Namun malam yang berbeda itu tiba. Santri muda ini memberanikan diri. Sambil mengusung suguhan penutup, ia lontarkan tanya tanpa gugup.
“Pak Kiai, kiranya saya diajari cara makan yang benar,” santri muda memohon.
Sorot mata Kiai langsung tertuju pada santri nekat itu. Sambil tersenyum, kiai menjelaskan.
“Saya tidak sedang menghormati hidangan-hidangan ini, meski mereka telah membuat perutku kenyang.
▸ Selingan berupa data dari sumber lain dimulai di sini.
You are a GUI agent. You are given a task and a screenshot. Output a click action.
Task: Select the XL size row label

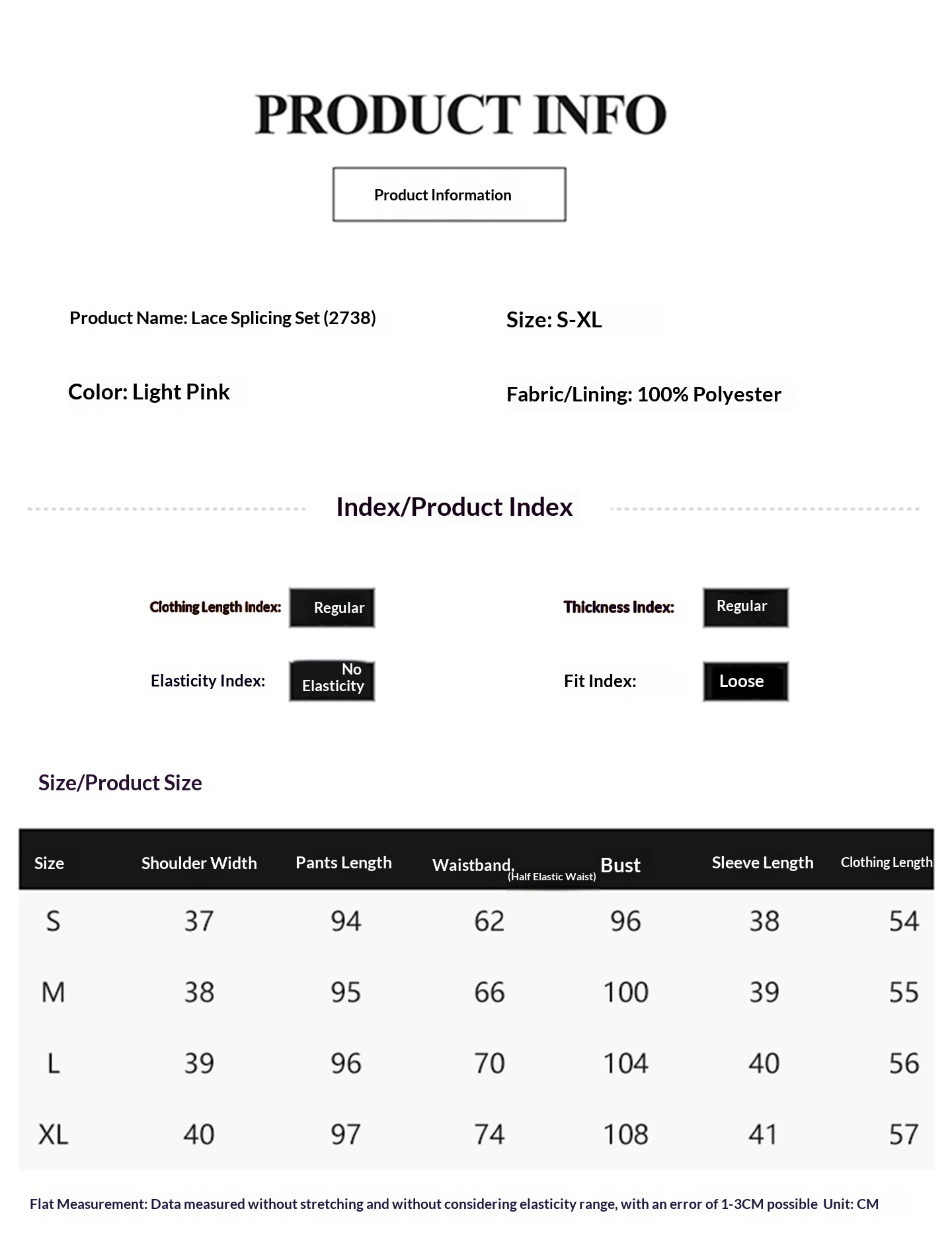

Makanan-makanan ini hanya makhluk. Nasi dan kerupuk hanyalah syarat, buah dan air pun hanyalah makhluk pengantar kenyang. Kita dan seisi meja makan, hanya makhluk Allah yang tidak berdaya. Yang Maha Mengenyangkan hanya Allah.”
Santri muda mengangguk-angguk. Usianya belum mampu arif dan mengerti secara mutlak.
“Yang saya lakukan ini, adalah sebentuk penghormatan pada proses panjang yang mengantarkan hidangan ini sampai di meja makan. Ribuan, bahkan jutaan orang terlibat dalam proses ini,” bijak Pak Kiai menerangkan.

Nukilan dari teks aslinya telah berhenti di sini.